Although I am definitely susceptible to indulging in exaggeration and hyperbole — this is the BEST book I’ve ever read! This movie was the most touching thing I’ve ever seen — this video was and still is mindblowing. Flood gates opening. Outer space launching. Topsy turveying. You get the point.
Before watching Pattie Maes of MIT Media Labs demonstrate their futuristic “Sixth Sense” technology at Ted Talks, I was only able to understand technology and social media in a one-dimensional manner, namely as a device, a platform, a new channel for communication, etc.
Now, it is increasingly clear that something larger is brewing: New and old technology is enabling the convergence of the physical and digital worlds, creating an hyper-linked, hyper-connected reality.
Universal devices like the iPhone, with improved mapping technology and real time inputs from the masses — both conscious (i.e. Twitter updates, photos linked to geographical locations) and unconscious (sensors, purchasing behavior inputs, utility usage, etc) — will fundamentally change the way we make decisions and interact with one another. Information, which in the past was siloed in the physical or digital worlds, will seamlessly overlay so that one will view a pack of paper towels and be able to determine its environmental impact, whether you can buy it cheaper elsewhere, and maybe even how many are in stock.
Aside from applications in how we consume, this convergence will change how we interact, communicate and socialize. Information about individuals will be readily available: Google Latitude hinted at a social application of linking friends according to the real-time geographical location. Microsoft Vine similarly helps families and loved ones coordinate during a crisis (natural or otherwise) — it could also help government agencies help manage those affected in real time, especially if traditional lines of communication (phone, internet etc) are unavailable. And while this is only a thought, imagine if a nonprofit like Witness equipped individuals GPS-enabled camera phones instead of just cameras, the organization would effectively have visual and location-based evidence at its disposal to combat crimes against humanity.

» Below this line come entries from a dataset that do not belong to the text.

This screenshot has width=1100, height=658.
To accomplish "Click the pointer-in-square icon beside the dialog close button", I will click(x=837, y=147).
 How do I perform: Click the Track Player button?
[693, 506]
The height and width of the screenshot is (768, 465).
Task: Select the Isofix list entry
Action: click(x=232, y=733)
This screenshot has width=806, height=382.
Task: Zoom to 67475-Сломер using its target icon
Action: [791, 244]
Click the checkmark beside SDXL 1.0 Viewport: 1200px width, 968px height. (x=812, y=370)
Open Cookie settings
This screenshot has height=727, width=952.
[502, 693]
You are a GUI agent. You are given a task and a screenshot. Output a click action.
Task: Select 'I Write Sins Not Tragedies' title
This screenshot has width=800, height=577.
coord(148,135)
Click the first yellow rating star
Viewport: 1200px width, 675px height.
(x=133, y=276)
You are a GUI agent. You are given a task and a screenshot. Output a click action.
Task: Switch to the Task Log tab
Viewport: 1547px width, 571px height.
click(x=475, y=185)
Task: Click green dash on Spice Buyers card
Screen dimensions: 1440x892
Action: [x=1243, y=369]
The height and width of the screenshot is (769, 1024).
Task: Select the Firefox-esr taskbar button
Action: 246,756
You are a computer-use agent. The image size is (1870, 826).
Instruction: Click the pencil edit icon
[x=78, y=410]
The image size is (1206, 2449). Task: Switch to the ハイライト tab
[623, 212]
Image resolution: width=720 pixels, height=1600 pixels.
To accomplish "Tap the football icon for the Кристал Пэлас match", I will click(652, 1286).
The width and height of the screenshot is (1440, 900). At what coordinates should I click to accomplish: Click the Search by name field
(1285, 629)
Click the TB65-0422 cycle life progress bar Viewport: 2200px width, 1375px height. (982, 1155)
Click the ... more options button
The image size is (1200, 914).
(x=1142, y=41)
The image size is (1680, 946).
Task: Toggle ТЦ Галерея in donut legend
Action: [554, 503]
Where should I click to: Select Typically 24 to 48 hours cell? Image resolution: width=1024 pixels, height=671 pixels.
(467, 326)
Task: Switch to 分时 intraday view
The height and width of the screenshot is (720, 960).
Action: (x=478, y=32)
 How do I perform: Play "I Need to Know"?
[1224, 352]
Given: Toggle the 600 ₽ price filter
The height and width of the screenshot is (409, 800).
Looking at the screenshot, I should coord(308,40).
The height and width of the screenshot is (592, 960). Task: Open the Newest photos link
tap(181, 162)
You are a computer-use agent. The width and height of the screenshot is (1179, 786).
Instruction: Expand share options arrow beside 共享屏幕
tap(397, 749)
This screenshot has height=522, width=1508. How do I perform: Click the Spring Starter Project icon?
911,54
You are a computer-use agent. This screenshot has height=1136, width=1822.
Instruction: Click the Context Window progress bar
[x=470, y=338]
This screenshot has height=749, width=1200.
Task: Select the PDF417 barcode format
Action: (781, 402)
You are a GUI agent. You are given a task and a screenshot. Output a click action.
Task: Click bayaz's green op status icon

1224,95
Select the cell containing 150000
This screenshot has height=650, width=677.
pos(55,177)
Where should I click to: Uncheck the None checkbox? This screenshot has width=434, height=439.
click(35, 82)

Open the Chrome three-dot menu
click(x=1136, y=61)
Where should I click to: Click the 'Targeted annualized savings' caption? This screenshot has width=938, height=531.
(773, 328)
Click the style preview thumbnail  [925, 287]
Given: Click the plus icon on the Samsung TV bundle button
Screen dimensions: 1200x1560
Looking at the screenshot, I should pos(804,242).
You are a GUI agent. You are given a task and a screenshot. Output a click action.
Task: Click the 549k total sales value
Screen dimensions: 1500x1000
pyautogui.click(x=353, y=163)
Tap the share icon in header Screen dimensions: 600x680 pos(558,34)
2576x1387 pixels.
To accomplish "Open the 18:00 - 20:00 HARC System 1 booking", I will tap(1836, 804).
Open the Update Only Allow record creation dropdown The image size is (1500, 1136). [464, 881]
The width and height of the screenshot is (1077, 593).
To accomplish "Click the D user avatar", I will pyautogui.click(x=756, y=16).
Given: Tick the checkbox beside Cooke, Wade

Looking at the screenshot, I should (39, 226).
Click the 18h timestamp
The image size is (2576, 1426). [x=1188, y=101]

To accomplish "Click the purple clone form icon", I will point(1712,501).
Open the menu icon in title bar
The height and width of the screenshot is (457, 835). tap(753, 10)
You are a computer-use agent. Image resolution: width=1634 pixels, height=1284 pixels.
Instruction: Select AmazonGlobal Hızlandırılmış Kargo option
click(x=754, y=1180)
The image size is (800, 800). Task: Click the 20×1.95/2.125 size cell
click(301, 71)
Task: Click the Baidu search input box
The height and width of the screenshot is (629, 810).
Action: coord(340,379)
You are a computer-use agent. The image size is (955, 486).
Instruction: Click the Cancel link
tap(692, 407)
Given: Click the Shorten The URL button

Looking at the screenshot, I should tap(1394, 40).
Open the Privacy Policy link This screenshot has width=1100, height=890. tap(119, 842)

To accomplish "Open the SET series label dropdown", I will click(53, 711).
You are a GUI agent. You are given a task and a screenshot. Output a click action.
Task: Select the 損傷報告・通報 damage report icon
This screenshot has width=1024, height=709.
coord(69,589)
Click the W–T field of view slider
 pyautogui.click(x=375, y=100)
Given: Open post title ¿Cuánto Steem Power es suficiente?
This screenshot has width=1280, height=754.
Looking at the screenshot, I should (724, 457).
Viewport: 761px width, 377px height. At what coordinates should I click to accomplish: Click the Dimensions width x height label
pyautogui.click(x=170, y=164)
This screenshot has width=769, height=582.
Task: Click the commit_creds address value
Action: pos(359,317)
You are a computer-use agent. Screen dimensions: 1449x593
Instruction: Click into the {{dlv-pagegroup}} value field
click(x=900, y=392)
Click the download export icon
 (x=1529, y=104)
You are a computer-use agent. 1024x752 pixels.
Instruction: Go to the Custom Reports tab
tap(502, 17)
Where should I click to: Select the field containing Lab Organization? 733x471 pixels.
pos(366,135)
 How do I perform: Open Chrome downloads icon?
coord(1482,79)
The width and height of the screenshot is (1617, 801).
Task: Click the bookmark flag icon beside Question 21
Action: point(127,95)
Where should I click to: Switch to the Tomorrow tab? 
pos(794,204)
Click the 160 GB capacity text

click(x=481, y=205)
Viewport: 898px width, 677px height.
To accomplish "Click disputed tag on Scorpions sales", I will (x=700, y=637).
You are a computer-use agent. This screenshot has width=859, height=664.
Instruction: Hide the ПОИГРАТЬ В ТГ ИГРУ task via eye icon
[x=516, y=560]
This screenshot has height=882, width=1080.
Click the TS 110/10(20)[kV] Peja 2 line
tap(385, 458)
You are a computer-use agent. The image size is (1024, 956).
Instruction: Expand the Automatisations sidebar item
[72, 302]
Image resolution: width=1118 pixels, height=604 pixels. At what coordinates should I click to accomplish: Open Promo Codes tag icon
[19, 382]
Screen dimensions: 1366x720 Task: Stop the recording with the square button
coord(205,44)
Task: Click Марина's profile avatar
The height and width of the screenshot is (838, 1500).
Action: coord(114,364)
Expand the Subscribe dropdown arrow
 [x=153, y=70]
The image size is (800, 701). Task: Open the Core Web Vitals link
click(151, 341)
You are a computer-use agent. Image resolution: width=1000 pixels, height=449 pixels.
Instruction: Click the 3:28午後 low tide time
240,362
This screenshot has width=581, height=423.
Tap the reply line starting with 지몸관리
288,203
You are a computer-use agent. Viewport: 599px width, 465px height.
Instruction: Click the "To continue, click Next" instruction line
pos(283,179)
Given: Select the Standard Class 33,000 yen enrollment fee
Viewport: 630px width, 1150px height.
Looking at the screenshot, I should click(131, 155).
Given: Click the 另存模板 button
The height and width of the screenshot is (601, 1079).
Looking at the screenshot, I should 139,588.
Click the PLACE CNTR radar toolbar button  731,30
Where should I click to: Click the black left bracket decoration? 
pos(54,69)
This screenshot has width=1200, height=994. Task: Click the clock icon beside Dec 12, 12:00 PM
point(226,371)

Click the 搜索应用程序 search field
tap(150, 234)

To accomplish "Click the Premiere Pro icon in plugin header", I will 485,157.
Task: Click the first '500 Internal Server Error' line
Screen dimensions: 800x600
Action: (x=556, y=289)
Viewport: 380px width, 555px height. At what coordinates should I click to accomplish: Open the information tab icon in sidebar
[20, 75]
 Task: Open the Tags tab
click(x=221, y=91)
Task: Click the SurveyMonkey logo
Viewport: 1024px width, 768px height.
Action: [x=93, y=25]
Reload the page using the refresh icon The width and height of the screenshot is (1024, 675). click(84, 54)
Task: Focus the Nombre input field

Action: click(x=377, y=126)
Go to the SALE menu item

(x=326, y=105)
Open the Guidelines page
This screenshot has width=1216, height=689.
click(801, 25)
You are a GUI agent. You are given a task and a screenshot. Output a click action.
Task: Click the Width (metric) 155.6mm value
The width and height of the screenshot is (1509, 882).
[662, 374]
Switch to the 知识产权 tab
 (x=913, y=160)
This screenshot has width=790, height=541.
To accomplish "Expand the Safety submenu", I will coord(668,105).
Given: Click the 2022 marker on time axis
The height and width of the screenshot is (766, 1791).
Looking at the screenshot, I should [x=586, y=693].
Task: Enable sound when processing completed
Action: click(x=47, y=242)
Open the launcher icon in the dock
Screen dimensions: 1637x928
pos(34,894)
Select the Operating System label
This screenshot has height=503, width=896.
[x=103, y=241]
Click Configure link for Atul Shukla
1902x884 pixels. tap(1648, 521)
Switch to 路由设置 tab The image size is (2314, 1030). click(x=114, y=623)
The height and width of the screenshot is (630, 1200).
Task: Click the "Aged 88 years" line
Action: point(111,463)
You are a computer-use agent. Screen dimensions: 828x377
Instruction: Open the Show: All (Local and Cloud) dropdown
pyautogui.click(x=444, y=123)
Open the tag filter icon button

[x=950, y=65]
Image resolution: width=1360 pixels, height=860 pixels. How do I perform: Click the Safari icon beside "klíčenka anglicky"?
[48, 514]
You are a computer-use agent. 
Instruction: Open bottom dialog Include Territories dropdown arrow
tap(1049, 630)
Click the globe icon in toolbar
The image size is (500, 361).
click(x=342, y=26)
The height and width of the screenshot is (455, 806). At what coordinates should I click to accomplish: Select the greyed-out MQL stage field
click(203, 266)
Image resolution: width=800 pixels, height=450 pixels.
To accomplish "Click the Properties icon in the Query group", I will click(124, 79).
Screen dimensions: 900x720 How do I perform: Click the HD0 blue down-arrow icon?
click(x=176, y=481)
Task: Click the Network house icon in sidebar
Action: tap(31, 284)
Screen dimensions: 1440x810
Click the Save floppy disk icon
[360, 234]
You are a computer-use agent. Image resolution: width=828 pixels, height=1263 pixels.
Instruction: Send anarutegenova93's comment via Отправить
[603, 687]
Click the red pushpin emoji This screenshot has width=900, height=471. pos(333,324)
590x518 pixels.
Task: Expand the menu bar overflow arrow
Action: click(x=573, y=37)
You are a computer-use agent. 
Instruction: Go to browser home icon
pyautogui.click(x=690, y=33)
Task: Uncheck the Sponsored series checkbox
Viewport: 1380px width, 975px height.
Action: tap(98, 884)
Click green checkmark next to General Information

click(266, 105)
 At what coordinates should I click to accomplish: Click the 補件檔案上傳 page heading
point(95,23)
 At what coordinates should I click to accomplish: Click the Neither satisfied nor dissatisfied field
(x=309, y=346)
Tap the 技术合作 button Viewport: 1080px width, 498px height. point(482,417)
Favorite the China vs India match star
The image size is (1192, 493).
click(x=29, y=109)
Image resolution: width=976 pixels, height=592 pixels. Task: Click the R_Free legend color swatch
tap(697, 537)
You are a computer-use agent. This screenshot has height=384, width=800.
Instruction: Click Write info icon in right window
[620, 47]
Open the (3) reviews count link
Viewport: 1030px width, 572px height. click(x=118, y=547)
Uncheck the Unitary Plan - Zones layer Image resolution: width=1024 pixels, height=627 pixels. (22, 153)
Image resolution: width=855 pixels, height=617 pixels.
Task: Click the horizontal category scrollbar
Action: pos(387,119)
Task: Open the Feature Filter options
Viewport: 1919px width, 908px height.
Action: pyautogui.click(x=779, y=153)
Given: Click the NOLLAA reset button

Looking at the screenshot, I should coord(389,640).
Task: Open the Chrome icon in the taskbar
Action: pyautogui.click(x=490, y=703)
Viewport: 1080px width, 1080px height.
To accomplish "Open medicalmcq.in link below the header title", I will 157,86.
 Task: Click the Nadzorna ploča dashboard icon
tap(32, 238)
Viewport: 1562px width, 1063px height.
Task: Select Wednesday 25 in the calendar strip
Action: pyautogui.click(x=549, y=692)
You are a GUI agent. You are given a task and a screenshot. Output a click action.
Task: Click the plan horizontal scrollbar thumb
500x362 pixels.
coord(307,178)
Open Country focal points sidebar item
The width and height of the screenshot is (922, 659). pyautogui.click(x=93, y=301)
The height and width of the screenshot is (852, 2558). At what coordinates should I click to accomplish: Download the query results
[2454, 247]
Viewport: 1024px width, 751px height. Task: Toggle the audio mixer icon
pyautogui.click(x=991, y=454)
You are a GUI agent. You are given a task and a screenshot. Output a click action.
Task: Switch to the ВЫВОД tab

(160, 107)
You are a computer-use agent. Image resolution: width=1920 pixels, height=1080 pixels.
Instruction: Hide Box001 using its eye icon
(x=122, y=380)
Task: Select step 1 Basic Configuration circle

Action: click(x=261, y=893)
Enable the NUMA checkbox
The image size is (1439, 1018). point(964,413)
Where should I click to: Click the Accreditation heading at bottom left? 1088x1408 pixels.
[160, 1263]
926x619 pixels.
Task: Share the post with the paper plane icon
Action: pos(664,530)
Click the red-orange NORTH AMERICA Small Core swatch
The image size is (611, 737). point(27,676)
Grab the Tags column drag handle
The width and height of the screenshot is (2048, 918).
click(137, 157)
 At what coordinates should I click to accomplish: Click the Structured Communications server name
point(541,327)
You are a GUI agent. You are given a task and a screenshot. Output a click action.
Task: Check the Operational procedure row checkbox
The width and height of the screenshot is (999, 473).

As O Reilly’s Web Squared explains, technology becomes more intelligent as we provide more inputs (e.g. search, voice recognition). Further, the more distinct inputs a device receives, from different individuals in different locations etc., the more worldly can the technology become. This hints at exponential network effects leading to an ever-expanding collective intelligence that we are only beginning to figure out how to utilize. As the growing shadow of data overload creeps upon us, solutions from the data visualization front offer key insights into how we can turn an overwhelming web of information into something useful.
Take improved mapping technology, for example. As outlined by the Economist, geomapping is not only an input into connecting the digital and physical worlds, it helps us interpret how the two interact. The article explains, “Maps help you take complex information and portray it in a clear, intuitive manner. You can show segregation in a way that talking about it doesn’t do.” Maps allows us to visualize data and measure impact over time, turning graphs and charts into dynamic, relatable images. A stark example:
A chart mapping obesity against park density would be helpful, but it would not have the same emotional yet accurate impact as this image (the “Woah, this is so obvious” reaction). Maps also help solve the stumbling question of how to determine the correct measurement — obesity/child v parks/child, obesity/child v parks/sq ft, rate of obesity growth v rate of green space decline? (Of course, we don’t want to confuse correlation with causation by that’s another issue…) Further, measurements used to assess problems are then easily turned into metrics for measuring impact. Imagine looking at a dynamic version of this map over 10 years versus a trend line on a chart. Data visualization using maps hones in on the tangible, actionable and meaningful.
Exactly how the physical and digital will converge is only beginning to emerge, but it is quite clear that within the next couple years the groundwork will be developed. Further, whereas in the past “global is the new local” was the mantra of choice, we will likely see a bifurcation into two realms that are simultaneously inhabited: the hyper-local and the uber-global. Mapping technology and real-time updates will make our immediate locale a far more dynamic reality, while image-enhanced information sharing across platforms across the globe will attempt to ground one another in these local realities.